Whenever I think of the phrase ‘Keeping going’ I think of Seamus Heaney, and what he said about this at his commencement speech at the University of North Carolina in 1996. I had just finished writing my honours thesis on his work and it has always stuck with me that someone already so famous and revered still had to find a way to keep going. That success isn’t this thing that you achieve and then your life falls into place – even someone as famous as Seamus had to knuckle down and find his own way to restart almost from scratch again. 
‘Getting started, keeping going, getting started again – in art and in life, it seems to me this is the essential rhythm not only of achievement but of survival, the ground of convinced action, the basis of self-esteem and the guarantee of credibility in your lives, credibility to yourselves as well as to others,’ said Heaney.
'The basis of self-esteem', 'the guarantee of credibility to yourselves as well as to others'. Reading that again now, has moved me deeply. This idea of persistence is tied up with being true to ourselves. We must persist to feel good about ourselves, and to earn the respect we want others to show us.
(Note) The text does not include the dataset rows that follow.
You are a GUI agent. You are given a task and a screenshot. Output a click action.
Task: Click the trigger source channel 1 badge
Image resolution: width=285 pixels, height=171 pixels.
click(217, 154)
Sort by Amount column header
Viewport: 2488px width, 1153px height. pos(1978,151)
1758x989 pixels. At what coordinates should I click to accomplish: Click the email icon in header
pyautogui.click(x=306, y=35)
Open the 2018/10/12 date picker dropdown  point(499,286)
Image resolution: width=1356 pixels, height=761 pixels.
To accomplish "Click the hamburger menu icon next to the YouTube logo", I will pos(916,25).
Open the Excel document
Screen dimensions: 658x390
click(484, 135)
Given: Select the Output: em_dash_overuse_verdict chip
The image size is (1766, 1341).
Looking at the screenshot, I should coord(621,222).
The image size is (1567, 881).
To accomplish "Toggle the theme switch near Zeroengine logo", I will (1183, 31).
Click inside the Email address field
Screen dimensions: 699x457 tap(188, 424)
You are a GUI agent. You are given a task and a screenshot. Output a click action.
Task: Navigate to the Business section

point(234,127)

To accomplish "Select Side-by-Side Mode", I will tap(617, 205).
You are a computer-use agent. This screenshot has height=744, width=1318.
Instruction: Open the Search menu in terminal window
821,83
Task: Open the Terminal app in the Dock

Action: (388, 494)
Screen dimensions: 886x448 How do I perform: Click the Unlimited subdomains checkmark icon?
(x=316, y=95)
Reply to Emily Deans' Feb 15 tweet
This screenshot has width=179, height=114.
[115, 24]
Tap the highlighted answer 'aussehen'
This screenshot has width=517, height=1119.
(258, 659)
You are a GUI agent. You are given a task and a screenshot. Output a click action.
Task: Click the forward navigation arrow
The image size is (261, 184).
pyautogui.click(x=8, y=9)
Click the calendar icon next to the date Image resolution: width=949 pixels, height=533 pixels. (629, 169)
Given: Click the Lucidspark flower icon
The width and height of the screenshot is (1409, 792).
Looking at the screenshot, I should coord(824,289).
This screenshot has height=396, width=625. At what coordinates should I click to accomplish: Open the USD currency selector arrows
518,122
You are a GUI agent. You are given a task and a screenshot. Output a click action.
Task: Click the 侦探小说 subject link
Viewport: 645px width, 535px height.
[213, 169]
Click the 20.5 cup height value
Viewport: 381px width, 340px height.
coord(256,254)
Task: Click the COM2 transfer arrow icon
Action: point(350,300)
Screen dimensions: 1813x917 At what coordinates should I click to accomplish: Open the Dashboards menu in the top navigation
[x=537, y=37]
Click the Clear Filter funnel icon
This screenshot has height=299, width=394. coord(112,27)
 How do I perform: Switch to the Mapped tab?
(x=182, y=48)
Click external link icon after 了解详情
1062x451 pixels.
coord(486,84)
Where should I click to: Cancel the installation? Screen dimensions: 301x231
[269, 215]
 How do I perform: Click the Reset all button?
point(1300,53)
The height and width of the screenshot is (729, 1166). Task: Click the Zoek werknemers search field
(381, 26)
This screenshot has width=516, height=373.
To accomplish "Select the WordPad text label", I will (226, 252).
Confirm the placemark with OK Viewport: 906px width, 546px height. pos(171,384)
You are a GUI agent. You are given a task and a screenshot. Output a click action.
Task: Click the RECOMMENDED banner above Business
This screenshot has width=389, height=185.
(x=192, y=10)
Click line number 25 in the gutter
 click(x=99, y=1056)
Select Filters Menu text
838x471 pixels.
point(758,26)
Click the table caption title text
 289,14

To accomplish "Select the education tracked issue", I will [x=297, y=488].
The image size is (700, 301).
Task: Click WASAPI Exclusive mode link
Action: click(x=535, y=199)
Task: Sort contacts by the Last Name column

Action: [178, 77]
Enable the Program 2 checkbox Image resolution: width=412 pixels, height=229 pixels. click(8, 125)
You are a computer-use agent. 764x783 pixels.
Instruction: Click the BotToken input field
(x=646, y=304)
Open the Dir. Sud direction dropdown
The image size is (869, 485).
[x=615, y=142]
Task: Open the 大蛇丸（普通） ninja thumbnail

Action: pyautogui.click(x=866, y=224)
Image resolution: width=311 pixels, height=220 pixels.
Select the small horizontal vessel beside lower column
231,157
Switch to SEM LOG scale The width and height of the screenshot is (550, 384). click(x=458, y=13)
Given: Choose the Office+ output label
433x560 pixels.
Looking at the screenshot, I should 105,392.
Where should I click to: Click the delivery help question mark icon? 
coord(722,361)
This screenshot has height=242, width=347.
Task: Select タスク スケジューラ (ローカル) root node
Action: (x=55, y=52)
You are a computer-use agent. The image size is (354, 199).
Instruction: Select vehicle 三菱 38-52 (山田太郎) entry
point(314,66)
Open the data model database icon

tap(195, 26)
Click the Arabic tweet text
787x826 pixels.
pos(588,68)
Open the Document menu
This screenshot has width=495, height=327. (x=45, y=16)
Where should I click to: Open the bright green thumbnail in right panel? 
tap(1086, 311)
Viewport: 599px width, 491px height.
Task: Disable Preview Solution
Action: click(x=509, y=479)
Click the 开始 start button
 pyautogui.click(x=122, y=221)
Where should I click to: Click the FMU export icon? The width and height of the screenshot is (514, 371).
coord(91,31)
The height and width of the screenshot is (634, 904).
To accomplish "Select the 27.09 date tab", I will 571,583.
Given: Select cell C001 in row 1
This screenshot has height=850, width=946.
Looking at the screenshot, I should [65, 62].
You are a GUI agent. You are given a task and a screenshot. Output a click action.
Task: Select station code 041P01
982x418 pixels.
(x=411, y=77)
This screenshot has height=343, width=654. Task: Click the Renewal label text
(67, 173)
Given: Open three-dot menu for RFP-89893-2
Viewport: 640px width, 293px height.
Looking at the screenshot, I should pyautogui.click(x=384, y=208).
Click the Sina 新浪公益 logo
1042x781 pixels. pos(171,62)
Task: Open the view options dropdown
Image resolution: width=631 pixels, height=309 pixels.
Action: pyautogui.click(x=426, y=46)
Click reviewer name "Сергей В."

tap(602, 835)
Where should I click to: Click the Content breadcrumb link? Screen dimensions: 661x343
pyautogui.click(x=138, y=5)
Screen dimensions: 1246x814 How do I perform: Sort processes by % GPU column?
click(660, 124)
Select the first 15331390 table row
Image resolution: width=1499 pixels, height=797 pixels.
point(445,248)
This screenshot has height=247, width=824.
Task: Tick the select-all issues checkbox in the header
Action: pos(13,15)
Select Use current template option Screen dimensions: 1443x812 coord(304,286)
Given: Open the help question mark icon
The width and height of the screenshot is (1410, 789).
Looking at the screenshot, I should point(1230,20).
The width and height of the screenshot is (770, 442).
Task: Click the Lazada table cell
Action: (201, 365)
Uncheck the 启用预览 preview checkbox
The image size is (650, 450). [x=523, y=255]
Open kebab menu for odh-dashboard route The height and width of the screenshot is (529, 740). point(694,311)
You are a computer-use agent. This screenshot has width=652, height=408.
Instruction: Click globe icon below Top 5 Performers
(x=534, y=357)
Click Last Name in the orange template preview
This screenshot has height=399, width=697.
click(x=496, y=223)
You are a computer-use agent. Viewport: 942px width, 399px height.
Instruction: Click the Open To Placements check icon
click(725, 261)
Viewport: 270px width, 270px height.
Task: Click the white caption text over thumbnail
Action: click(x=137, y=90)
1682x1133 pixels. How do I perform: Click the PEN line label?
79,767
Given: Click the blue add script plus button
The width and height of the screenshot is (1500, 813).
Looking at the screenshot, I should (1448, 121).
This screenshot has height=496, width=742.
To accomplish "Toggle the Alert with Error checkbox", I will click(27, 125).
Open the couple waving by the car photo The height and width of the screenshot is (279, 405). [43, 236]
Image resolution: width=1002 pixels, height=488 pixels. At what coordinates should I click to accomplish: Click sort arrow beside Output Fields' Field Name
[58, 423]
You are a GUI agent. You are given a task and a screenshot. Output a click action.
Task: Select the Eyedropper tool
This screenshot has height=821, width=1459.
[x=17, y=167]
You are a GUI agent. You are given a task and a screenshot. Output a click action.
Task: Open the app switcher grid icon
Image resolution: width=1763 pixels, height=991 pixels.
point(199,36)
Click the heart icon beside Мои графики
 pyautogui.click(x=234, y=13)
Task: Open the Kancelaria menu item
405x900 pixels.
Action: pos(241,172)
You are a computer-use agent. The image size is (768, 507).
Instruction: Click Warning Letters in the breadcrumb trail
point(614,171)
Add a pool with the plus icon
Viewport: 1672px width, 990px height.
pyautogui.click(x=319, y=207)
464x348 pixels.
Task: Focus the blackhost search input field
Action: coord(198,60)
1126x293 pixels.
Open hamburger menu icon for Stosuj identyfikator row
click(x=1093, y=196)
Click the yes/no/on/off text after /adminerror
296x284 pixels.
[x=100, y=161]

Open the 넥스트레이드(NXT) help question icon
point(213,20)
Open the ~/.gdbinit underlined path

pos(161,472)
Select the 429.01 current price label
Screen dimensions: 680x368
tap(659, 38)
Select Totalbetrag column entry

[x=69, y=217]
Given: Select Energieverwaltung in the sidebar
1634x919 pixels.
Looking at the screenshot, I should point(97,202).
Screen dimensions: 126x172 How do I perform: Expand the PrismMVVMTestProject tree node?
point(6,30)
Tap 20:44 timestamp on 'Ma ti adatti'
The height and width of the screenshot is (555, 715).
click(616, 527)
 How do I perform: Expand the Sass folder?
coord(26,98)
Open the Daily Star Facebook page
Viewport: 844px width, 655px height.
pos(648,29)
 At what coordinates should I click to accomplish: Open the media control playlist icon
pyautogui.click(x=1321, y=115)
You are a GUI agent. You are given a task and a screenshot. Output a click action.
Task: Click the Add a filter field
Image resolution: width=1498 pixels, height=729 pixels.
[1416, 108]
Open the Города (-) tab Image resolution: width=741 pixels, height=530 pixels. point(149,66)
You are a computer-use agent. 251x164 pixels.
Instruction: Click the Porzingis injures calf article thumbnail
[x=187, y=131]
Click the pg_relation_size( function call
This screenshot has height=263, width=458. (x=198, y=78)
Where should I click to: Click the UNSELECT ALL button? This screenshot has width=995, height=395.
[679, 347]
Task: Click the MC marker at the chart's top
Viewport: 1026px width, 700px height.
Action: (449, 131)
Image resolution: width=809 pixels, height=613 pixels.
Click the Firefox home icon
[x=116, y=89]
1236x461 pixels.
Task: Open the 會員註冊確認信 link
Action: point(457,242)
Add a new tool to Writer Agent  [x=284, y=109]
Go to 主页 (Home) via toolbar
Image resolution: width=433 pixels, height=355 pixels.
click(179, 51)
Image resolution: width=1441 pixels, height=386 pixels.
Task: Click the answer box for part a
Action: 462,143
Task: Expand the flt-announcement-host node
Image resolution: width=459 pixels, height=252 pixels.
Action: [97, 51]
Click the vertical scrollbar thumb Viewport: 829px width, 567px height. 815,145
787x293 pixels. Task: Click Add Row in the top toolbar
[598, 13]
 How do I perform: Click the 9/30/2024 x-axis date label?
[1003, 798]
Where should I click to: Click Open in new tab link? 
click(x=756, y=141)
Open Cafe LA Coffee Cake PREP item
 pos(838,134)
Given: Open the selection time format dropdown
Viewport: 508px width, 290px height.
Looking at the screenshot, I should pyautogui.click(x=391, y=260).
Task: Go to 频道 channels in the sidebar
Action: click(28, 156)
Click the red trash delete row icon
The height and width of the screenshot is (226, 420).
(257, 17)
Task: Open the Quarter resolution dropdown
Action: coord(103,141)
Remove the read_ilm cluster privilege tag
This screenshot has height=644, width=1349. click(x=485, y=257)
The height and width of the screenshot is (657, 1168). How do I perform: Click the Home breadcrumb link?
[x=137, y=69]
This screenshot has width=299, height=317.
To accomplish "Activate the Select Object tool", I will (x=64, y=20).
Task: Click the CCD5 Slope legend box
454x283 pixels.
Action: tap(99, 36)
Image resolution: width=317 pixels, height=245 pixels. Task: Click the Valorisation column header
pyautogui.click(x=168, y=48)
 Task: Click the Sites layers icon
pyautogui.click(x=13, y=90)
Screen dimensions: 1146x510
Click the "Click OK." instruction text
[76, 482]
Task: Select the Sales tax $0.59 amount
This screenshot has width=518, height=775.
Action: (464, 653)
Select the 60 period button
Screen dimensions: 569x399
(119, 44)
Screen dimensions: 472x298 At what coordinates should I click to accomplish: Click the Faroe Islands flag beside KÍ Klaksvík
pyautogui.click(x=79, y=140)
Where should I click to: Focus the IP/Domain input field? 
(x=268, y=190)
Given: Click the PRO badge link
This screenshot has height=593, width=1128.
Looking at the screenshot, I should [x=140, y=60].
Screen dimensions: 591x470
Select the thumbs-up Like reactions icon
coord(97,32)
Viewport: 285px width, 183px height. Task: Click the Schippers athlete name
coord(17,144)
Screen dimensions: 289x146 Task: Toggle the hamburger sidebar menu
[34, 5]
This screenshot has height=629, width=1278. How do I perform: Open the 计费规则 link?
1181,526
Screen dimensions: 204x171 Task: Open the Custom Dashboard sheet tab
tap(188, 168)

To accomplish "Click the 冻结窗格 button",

This feeling of success we are all chasing isn’t necessarily going to come because of a flash of genius or a stroke of luck, or it may, but even if it does we will have to keep going afterwards. There are so many incredibly successful writers who found it even harder to write the second or third book. No matter what happens, success or silence – we need to persist, against the odds, against the urges to crawl back into bed or sit scrolling on our phones.
The word persist took on its feminist connotations last year when Senator Elizabeth Warren tried to read out a letter on the Senate floor to state her opposition to Jeff Sessions nomination for Attorney General. 
The letterwas written by Coretta Scott King (Martin Luther King’s wife) in 1986 and it laid out her reasons for opposing Sessions becoming a Federal District Court Judge. It stated that Sessions had used his powers to intimidate and frighten elderly black voters and shown indifference towards criminal violations of civil rights laws. Because of it and other testimony, Jeff Sessions was denied a federal judgeship in 1986. Surely this was relevant to his nomination now for Attorney General. 
But Mitch McConnell accused Warren of violating Rule XIX that forbids one senator from demeaning another and he invoked a law which forced her to eventually stop speaking. He later said. “She was warned. She was given an explanation. Nevertheless, she persisted.”
This statement that, of course, went viral rang true with so many women. Here was a man silencing a woman summed up in a comment full of condescension. He seemed amazed, and slightly disgusted that she would have the gall to continue reading when told to be silent. How dare she be so stubborn as to keep speaking after ‘she was warned.’  
But thanks to McConnell there is a new fire in the word persist, now reclaimed by women. This one word speaks of an inner strength and a commitment to a truth that we must honour. We must keep getting up and getting on with our work, with the fight at hand, whether it is our own writing, or other creative endeavors, or working to ensure a better future – calling out the racists and the bullies. It doesn’t really matter what the work at hand is, because the work of persistence is always the same: getting up and getting on and keeping going.     
As Heaney said to those graduates, ‘because unless that underground level of the self is preserved as a verified and verifying element in your make-up, you are going to be in danger of settling into whatever profile the world prepares for you and accepting whatever profile the world provides for you. You'll be in danger of molding yourselves in accordance with laws of growth other than those of your own intuitive being.’
So thanks Laura for your kind tweet which I needed to read. I will put on a persist necklace today and I will wear one to my mother's next appointment (sunflower yellow I think) to remind me to keep holding on to the ideas encapsulated in this little word. Much love to you and to all my persister sisters.